> **DIRECTIONS FOR THIS TASK**
Quote the piece on Fresno preschool word for word. Begin at the words "Students at a" and stop after "current district-run program.".

Preschool students and letter magnets

Students at a district-run preschool in Fresno match letter magnets to an alphabet chart.

Thanks to Proposition 30, getting a spot in free public preschool in Fresno just got a lot easier.

A district-wide preschool expansion, aimed at enrolling low-income 4-year-olds, was made possible when the Fresno Unified School District adopted a budget for 2012-13 that assumed Prop. 30 wouldn’t pass. When voters approved the initiative in November, Fresno was able to invest an additional $17.5 million in programs this school year.

The largest portion of the money will be used to expand preschool offerings. The district enrolled 265 new preschool students earlier this month and plans to enroll hundreds more next fall as part of a plan that aims to double the size of the current district-run program.

“There’s a nexus between early learning and graduation rates called preschool,” said Fresno Superintendent Michael Hanson.

Previously, he added, “We were just giving short shrift, frankly, to the earliest investment we could be making.”

Prop. 30, which temporarily raised the state’s sales tax and the income tax on the wealthiest Californians, will raise an average of $6 billion a year, with a little less than half going to K-12 schools and community colleges.

Still, other California school districts have not been able to add programs as Fresno has. For most districts, the urgently needed funds simply kept them from having to make more draconian cuts, said Maureen Evans, vice president of School Services of California, a leading Sacramento-based consulting firm.

> **RAW DATA**
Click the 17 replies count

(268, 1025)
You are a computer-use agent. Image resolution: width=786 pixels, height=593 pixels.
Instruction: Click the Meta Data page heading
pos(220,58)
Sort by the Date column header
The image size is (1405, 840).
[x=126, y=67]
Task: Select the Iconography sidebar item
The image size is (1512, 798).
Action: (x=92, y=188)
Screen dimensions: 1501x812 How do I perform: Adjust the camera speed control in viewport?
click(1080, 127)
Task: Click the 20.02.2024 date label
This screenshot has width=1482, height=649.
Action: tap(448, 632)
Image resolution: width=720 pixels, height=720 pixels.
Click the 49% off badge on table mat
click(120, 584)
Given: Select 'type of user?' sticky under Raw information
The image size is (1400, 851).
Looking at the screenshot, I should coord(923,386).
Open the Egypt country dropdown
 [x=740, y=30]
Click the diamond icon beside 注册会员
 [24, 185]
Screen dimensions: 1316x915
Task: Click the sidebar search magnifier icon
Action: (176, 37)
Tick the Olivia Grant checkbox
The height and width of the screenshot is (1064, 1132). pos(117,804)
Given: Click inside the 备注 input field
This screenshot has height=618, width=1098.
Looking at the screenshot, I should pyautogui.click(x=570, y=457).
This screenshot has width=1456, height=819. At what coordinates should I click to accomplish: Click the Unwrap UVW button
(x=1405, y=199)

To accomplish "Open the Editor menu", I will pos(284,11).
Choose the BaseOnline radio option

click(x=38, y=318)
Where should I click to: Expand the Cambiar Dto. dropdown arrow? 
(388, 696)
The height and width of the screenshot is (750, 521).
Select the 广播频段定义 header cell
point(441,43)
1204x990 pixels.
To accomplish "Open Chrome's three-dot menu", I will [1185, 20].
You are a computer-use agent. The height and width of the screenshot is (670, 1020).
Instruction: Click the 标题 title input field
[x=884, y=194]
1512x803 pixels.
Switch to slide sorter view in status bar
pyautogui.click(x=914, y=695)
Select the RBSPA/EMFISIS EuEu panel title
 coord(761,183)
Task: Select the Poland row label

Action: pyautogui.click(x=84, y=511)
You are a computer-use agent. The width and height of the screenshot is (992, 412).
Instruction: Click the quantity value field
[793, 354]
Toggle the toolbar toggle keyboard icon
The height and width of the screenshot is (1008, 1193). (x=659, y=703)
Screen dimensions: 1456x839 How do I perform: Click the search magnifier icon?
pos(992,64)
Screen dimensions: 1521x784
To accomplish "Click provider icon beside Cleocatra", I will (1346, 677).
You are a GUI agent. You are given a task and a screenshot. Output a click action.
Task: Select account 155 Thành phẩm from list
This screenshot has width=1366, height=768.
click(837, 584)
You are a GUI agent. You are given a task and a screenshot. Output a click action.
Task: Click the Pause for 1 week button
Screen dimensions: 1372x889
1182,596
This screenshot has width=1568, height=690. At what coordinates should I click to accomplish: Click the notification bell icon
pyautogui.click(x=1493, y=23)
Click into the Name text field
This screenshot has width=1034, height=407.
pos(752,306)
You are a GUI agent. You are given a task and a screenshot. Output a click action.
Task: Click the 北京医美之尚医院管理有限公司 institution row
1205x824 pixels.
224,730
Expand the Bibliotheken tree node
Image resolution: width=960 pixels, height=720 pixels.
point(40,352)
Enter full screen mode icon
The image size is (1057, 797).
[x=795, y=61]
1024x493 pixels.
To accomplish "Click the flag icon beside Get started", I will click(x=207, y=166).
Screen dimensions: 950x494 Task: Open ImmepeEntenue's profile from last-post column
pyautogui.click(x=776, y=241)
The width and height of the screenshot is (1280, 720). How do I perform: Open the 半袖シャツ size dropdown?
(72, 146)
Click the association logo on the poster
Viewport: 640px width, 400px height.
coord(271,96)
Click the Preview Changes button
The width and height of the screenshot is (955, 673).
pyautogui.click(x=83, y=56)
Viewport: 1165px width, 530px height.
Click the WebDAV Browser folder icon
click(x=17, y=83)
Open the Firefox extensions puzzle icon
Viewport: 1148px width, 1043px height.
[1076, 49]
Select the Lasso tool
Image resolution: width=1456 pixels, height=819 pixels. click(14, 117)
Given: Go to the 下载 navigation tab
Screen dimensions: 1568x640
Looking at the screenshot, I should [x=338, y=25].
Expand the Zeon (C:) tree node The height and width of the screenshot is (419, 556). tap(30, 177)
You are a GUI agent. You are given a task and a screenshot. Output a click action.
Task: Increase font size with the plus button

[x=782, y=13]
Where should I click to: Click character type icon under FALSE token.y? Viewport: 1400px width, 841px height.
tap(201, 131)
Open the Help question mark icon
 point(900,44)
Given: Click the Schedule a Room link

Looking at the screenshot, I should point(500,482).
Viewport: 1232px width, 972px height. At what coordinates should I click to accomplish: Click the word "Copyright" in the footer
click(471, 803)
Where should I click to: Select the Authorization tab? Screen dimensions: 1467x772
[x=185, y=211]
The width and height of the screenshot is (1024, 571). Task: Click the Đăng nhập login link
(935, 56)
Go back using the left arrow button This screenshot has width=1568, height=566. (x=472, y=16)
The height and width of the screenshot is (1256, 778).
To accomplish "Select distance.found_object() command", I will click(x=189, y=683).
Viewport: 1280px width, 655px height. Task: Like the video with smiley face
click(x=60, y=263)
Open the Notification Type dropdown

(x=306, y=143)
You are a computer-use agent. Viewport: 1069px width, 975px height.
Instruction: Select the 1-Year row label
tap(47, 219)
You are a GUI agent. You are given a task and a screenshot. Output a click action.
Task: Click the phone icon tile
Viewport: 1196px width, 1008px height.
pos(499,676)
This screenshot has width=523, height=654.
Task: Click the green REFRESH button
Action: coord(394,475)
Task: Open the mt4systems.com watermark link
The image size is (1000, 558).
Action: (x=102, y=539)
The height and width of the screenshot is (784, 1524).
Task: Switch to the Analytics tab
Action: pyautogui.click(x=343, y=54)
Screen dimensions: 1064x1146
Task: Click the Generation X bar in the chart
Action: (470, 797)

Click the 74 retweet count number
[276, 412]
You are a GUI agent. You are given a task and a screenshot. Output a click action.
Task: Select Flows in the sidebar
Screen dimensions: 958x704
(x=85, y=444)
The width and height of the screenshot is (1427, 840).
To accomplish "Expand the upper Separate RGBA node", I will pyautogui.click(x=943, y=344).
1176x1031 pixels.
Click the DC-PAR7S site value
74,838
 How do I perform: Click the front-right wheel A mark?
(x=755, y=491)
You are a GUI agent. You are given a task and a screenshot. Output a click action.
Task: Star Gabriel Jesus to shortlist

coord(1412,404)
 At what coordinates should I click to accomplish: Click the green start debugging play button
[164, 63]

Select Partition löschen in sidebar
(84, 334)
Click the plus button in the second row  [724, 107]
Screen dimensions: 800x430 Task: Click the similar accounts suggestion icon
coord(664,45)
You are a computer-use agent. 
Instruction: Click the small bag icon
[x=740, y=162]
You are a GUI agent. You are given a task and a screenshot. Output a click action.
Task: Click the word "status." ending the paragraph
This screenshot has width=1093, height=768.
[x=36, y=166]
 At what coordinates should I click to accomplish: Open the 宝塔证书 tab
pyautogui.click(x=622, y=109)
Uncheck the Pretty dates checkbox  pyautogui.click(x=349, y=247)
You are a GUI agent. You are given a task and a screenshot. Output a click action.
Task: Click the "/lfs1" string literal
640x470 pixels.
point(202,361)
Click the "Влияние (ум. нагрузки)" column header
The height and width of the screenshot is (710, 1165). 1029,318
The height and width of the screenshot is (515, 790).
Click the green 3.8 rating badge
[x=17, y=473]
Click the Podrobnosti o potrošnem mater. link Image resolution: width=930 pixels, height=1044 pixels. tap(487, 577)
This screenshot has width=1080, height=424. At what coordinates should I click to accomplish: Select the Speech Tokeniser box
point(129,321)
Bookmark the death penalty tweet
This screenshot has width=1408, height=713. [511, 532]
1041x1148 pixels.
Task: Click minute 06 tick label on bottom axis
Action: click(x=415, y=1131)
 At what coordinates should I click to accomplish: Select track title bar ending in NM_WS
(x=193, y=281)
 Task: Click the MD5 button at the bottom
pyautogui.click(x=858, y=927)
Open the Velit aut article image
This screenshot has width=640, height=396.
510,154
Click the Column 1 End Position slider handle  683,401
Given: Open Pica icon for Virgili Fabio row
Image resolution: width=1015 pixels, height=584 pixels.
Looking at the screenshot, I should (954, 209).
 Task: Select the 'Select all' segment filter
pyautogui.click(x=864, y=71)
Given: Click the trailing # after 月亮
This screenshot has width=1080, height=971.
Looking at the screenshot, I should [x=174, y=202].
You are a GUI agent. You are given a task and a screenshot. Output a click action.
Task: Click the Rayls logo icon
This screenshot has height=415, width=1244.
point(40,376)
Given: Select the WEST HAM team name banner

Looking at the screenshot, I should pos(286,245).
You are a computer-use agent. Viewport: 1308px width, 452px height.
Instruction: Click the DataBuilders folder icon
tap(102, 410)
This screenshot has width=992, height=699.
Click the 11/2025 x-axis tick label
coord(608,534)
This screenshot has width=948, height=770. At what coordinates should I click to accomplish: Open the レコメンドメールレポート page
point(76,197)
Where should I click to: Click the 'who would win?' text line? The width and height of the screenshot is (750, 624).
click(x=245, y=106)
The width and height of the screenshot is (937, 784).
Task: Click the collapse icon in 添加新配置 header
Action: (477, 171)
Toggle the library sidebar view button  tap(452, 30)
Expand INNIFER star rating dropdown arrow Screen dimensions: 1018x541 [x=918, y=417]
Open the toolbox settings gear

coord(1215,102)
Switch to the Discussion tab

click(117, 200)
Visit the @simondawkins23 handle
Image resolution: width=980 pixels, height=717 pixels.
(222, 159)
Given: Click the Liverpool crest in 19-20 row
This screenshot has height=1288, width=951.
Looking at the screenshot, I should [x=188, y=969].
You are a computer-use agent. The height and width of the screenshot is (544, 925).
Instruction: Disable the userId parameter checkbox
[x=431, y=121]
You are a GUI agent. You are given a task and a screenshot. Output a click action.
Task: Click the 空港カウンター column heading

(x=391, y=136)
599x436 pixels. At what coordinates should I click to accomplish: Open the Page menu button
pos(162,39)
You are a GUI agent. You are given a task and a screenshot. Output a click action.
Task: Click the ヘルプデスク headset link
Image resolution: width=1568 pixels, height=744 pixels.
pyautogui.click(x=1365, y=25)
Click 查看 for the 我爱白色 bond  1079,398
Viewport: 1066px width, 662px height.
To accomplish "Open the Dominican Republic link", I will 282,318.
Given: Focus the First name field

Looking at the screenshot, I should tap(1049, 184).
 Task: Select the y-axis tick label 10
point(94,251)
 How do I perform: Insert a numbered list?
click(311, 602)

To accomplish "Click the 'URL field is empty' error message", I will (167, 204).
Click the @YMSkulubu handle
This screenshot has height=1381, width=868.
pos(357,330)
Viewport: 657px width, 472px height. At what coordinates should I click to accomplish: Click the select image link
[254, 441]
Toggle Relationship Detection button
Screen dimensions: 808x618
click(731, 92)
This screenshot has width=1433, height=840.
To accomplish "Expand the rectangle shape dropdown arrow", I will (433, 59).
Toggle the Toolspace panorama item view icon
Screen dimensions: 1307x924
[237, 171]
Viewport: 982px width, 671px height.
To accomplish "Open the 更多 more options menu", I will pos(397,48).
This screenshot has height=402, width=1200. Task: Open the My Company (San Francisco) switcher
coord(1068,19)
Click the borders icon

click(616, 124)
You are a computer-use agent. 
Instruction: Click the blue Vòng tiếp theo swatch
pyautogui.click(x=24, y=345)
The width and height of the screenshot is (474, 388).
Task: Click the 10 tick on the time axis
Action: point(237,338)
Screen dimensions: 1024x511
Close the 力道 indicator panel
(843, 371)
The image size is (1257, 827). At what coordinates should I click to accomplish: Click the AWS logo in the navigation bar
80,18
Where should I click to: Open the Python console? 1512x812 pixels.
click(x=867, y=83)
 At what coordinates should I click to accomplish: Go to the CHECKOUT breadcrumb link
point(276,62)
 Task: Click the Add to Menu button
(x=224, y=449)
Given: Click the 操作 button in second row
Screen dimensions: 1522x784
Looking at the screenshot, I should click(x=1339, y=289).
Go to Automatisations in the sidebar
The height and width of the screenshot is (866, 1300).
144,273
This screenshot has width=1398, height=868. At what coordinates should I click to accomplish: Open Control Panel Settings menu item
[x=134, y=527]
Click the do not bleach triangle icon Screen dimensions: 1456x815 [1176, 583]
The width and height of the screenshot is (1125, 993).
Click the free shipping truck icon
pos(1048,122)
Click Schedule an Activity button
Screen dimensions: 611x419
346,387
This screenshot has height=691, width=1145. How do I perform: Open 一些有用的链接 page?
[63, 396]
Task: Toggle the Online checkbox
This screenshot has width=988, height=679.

> **RIGHT ANSWER**
Students at a district-run preschool in Fresno match letter magnets to an alphabet chart.

Thanks to Proposition 30, getting a spot in free public preschool in Fresno just got a lot easier.

A district-wide preschool expansion, aimed at enrolling low-income 4-year-olds, was made possible when the Fresno Unified School District adopted a budget for 2012-13 that assumed Prop. 30 wouldn’t pass. When voters approved the initiative in November, Fresno was able to invest an additional $17.5 million in programs this school year.

The largest portion of the money will be used to expand preschool offerings. The district enrolled 265 new preschool students earlier this month and plans to enroll hundreds more next fall as part of a plan that aims to double the size of the current district-run program.